Desde entonces comenzó a descalificar como “golpista” cualquier intento opositor por impulsar sus naturales reivindicaciones para consolidarse como alternativa de poder. También suele hablar de “restauración oligárquica o conservadora”, tratando de deslegitimar a la oposición y embanderarse con las propuestas de un progresismo o un socialismo que no termina de verse a lo largo de sus mandatos. Quizá el controvertido tema del aborto sea un claro ejemplo, aunque no el único, Tras presionar al Congreso ecuatoriano para que no aprobara la legalización del aborto Correa se manifestó rotundo: “Creo en la familia y creo que esta ideología de género, que estas novelerías, destruyen la familia convencional, que sigue siendo y creo que seguirá siendo la base de nuestra sociedad”.

La libertad de expresión es otro terreno donde Correa suele recibir las críticas más duras, tanto desde dentro como desde fuera de su país. Su postura es radicalmente opuesta a los cuestionamientos más generalizados, ya que según su punto de vista en Ecuador “hay total libertad de expresión, pero como toda libertad tiene que venir con responsabilidad”.

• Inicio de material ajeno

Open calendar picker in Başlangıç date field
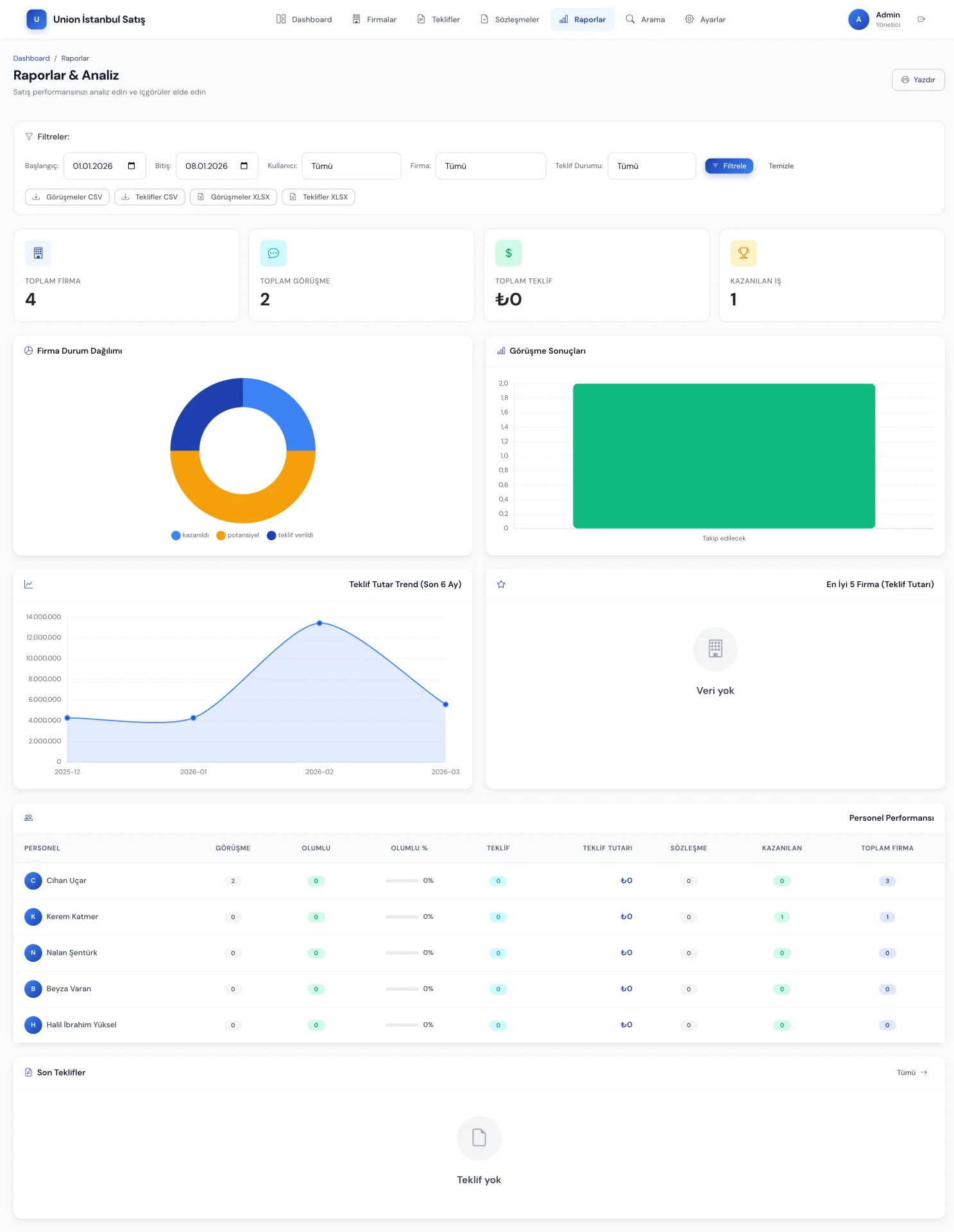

Por eso los periodistas o columnistas irresponsables son castigados con severas penas y cuantiosas multas por una justicia escasamente independiente. Así y todo, en una reciente entrevista en televisión Correa reconoció su intolerancia: “sí soy intolerante con las mentiras, con la corrupción, con la mala fe, con lo que hemos visto estos días [las protestas de la oposición], con la doble moral”

Para el próximo 13 de agosto hay convocada una huelga general en Ecuador, que coincidirá con una marcha sobre Quito convocada por la Conaie (Confederación de Nacionalidades Indígenas del Ecuador), un “recorrido por la vida y los derechos” según la denominación de los organizadores. Tras ocho años de gobierno el descontento de los sectores populares y de las clases medias ha aumentado de modo considerable y este descontento es el que impulsa el “Fuera Correa, fuera”.

Sin embargo, para la consolidación de la democracia ecuatoriana, tan afectada por la gestión personalista y en algunos momentos autoritaria de Correa, lo menos conveniente sería un nuevo “golpe de calle” en Ecuador. El gobierno debería reflexionar sobre la imposibilidad de seguir gobernando el país como si se tratara de un fundo particular, sin siquiera escuchar las voces divergentes. Y la oposición, pese a su fragmentación y debilidad, debería apostar claramente por los cauces institucionales. Sólo así se cargaría de razón para el futuro.